In October 2012, the Luxembourg supervisory authority (the "CSSF") published a press release on the promotion of Luxembourg UCITS.

Until now, the CSSF required each Luxembourg UCITS to identify a promoter, in essence a deep pocket. The idea of a promoter was driven by investor protection considerations. Such promoter had to be approved by the CSSF. To be eligible, promoters had to have a sufficient financial surface and be regulated.

The CSSF's requirement for a promoter (and the very concept thereof) has been debated for some time and will now be abandoned.

This is the result of the increased demands imposed by CSSF Circular 12/546 on Luxembourg self-managed UCITS and UCITS management companies.
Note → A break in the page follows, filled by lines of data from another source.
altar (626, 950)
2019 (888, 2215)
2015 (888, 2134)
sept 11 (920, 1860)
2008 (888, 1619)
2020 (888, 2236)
The CSSF now considers that a self-managed UCITS or a UCITS management company ensures a high enough level of investor protection if it complies with such Circular.

Once the CSSF has confirmed to the self-managed UCITS or UCITS management company that it is in compliance with Circular 12/546, the entity acting as a promoter will be released from its obligations.

Since compliance with Circular 12/546 must be ensured before 1 July 2013, the concept of promotership will effectively cease to exist on such date.

With respect to the so-called "Part 2" funds (non-UCITS funds, set-up under Part 2 of the law of 17 December 2010 on UCIs), the requirement for a promoter will be assessed after the implementation into Luxembourg law of AIFMD.

One may wonder whether the CSSF will nevertheless continue to ask for information on the entity at the origin of a UCITS project, similar to what is currently required with respect to specialised investment funds (SIFs) and investment companies in risk capital (SICARs) and their so-called "initiator".